Bahsettiğim ayetlerin hepsini burada tahlil edecek değilim, sadece 152 ve 153. ayetler üzerine birkaç tespit yapmaya çalışacağım. Ancak bu tespite geçmeden, musibet ve belanın nasıl anlaşılması gerektiğini, Sahabe nesli ile bizlerin algılayışlarındaki en temel farkı anlatacak bir örnek vermek istiyorum: Hz. Ömer döneminde sahabi hanımlarından birinin çocuğunun, başına bir kaza gelir ve yaralanır. Biri; vâ müsibeta / vay başımıza gelen musibet diye haykırarak sahabi hanıma bu olayı haber vermek ister. Heyecanla hanımın yanına varan bu insanı teskin etmek, yine Hz.Peygamber’in terbiyesinde yetişmiş hanım sahabiye düşer; ve sorar: “Ne oldu? Ne bu hal? Neymiş bu büyük musibet? Düşmanlar İslam topraklarına mı saldırdı?” Denilir ki: Hayır. “Müslümanların halifesi mi öldürüldü?” Denilir ki: Hayır. “İslamın mukaddesatları ayaklar altına mı alındı?” Denilir ki: Hayır. “O zaman ortada musibet adına bir şey yok demektir.”
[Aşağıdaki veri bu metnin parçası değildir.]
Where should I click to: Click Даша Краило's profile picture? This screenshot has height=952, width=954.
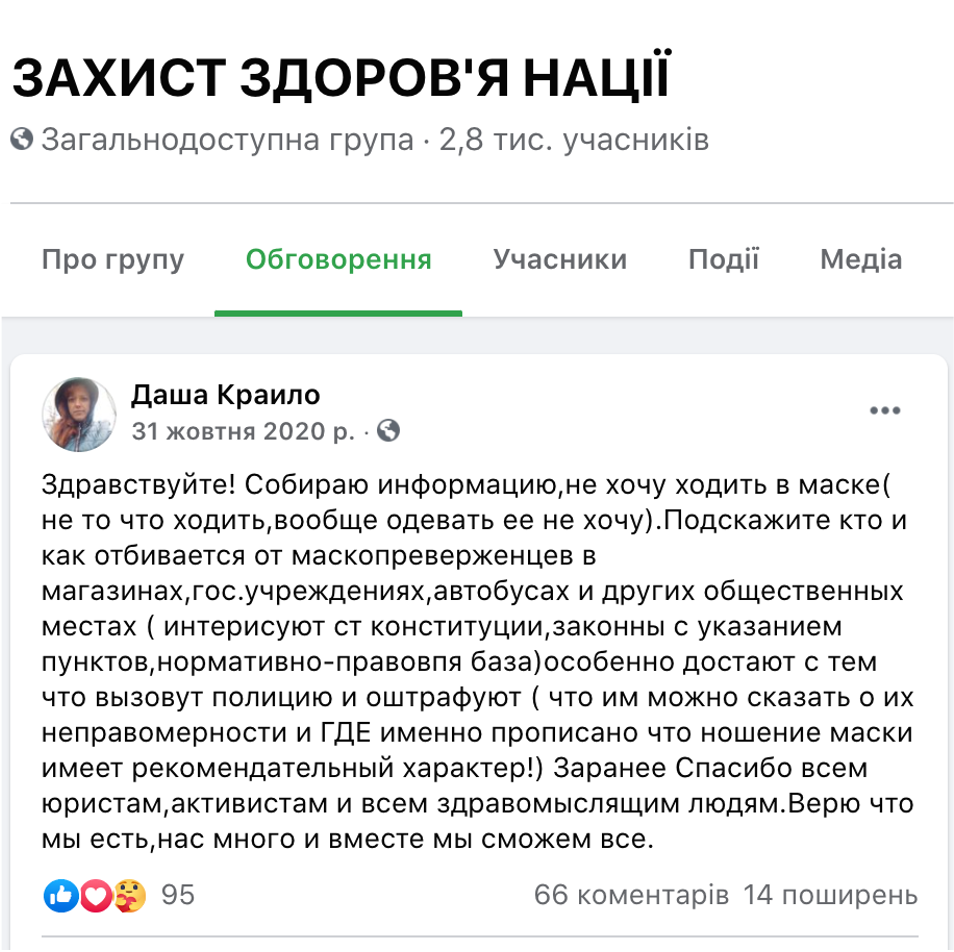tap(77, 414)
İşte sahabenin dünyasında musibetin gerçek anlamı budur. Onlar Allah’tan kendi nefislerine gönderilen her türlü bela ve musibetin bir rahmet olduğu bilinci ile hareket ediyorlar ve ortalığı velveleye vermeyi akıllarından bile geçirmiyorlardı. Ama İslam’a ve onun mukaddesatlarına olan saldırıları en büyük musibet olarak görüyor, uykuları kaçıyor ve çözümü için her türlü imkanı seferber ediyorlardı. İslam’ın mukaddesatlarına olan saldırılara ise sahabe; iki eylem ile karşılık veriyorlardı. Neydi bunlar biliyor musunuz? Sabır ve Namaz
Bakara Sûresinin 152. ayetinde Allah; kullarından her an anılmayı, unutulmamayı ve verilen nimetlere karşı nankörlük değil, şükür istediğini; yani Allahlı bir hayat beklediğini söylemektedir. Allahlı bir hayat ise kolay değil, zordur. Ucuz değil, değerlidir. Bunun için Allahlı bir hayata talip olmak demek; her türlü sıkıntı, bela, hakaret ve cahillerin sataşmasına talip olmak demektir. Allahlı bir hayata talip olan bir Müslüman karşılaştığı her türlü bela ve musibet ile olumsuz söz ve davranışa karşı, sergileyeceği tavrı Kur’an işte şu ayet ile bizlere öğretmektedir: “Ey iman edenler! Sabır ve namaz ile Allah’tan yardım isteyin. Çünkü Allah sabredenlerle beraberdir.” (2/153)
Ayette ifade edilen sabır asla miskinlik, çaresizlik ve zillete mahkum olmak olmadığı gibi, salat’ta sadece namaz değildir. Sabır; direnmektir, karşı koymaktır, o musibeti saadete çevirmenin yollarını aramaktır. Salat ise; namazdır, fiili ve kavli dualardır. Sabır ve Namaz; ilahî yardımın ulaşmasının şartıdır. O halde bir Müslüman, musibetlere karşı İslamî sorumluluğun gereği olarak sabır ve namaz ile Allah’tan yardım dilemelidir. Ama bu iki eylemde sadece söz ile slogandan öteye geçmeyen bazı söylemlerle ne yazık ki olmuyor, bu bir aşk işidir, bir sevdadır.
Şimdi hepimiz soralım nefislerimize; İslam’ın mukaddesatlarını korumak ve savunmak için ne kadar çaba gösteriyoruz? Dökülen mazlum ve mustazafların kanlarını televizyon ekranlarından seyrederken o anki ruh halimizi ne kadar muhafaza ediyor, zülme ve zalime olan nefretimizi ne kadar meşru zeminde koruyabiliyoruz? Gecenin siyah zülüflerinde ne kadar seccadelerimizi arkadaş ediniyor, gözyaşlarımız ile çağın ebabillerine dualar edebiliyoruz? Ona buna saldırmadan, ben ve benim sorumluluklarım deyip ne kadar nefislerimizi sorgulayabiliyoruz? Zamanı en kıymetli hazine bilip, benim boşa geçirecek tek saniyem yok deyip, ne kadar Allah yolunda ve sadece O’nun rızası için ter dökebiliyoruz?
Unutmayalım ki; her dava; uğruna ödenen bedellerle değer kazanır. İstediğimiz ve arzuladığımız şeyler uğruna yeterli oranda bedeller ödeyebildiğimiz takdirde Mescid-i Aksa’yı rüyamızda ağlarken değil, gülerken göreceğiz.